今年3月に死亡した女優シンディアナ・サンタンジェロ Cindyana Santangelo/Instagram

<『ER緊急救命室』などへの出演で知られる女優シンディアナ・サンタンジェロが、美容整形の施術後に死亡。リビー・アダムという女性が第2級殺人罪に問われていた>

長年にわたり違法な美容整形の施術を行ってきたとされるカリフォルニア州リバーサイド郡のリビー・アダム被告が、女優シンディアナ・サンタンジェロの死をめぐる第2級殺人の罪で有罪判決を受け、懲役15年から終身刑を言い渡された。

■【写真】「豊尻」施術の失敗で、米女優が死亡...「お尻レディ」の異名で知られた無資格の施術者に有罪判決

55歳のアダムは今年3月24日、施術によって生じた塞栓症でサンタンジェロを死亡させたとされているが、無資格で医療行為を行った罪でも有罪となった。検察によれば、施術はサンタンジェロの自宅で行われ、承認されていないシリコンが用いられたという。

アダムはすでに、2024年に別の依頼者が死亡した件に関連して過失致死罪で有罪判決を受けていた。

今回の判決は単に殺人事件の裁判の終結だけでなく、規制の及ばない美容整形の世界における公衆衛生上の深刻な問題を浮き彫りにしたという意味も持つ。SNS主導の(時に過剰な)美容文化が広がるなか、公的機関から警告が繰り返されても違法施術は横行している。

保健当局によれば、無免許業者が自宅やホテルの一室で行うシリコン注入は、米国内で数多くの負傷者や死者を出している。

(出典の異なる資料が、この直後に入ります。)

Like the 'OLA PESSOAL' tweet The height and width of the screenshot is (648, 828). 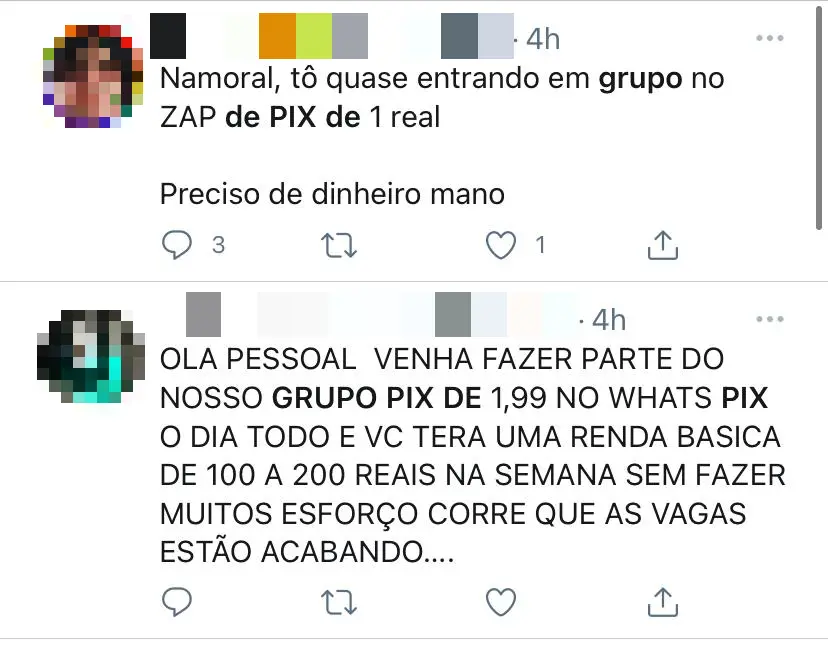click(x=501, y=602)
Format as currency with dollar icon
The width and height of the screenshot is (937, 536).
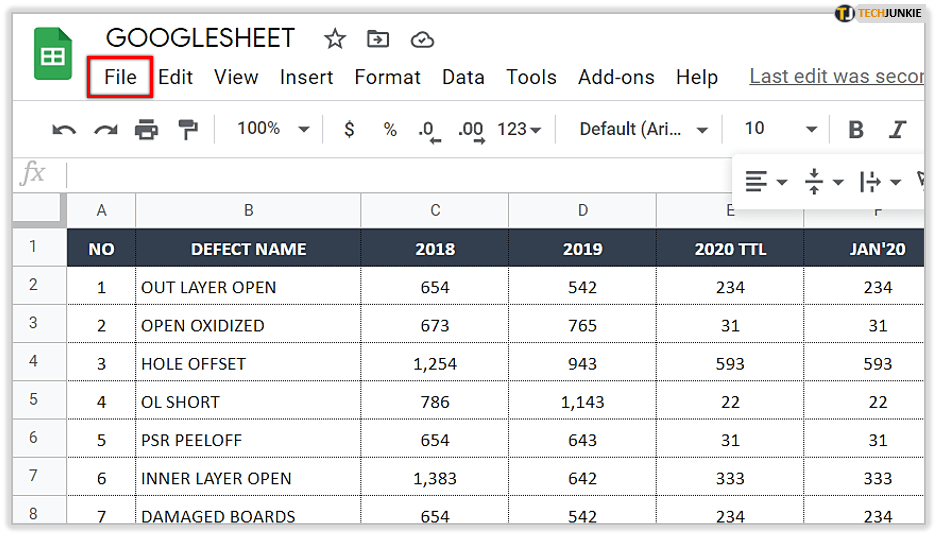coord(349,129)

現役の女優であるサンタンジェロが被害者となった今回の事件でも、低価格で体型を変えたいと願う人々の需要の多さと、消費者を守れない制度の脆弱性が改めて注目された形だ。

今回の事件で有罪判決を受けたアダム自身、1年前にも別の顧客の死亡により殺人罪が問われる可能性があると明確に警告されていた。この事件の裁判で裁判官はアダムに対し、同様の施術を繰り返せば患者が死亡した際に殺人罪が適用されると警告していた。

弁護側は「施術を行ったのはアダムではない」と主張

だがアダムは警告を無視し、「バット・レディ(お尻レディ)」の異名でヒップリフトなどの施術を続けていた。検事側は今回の裁判で、アダムはサンタンジェロの死以前から健康被害のリスクを十分に認識していたと主張している。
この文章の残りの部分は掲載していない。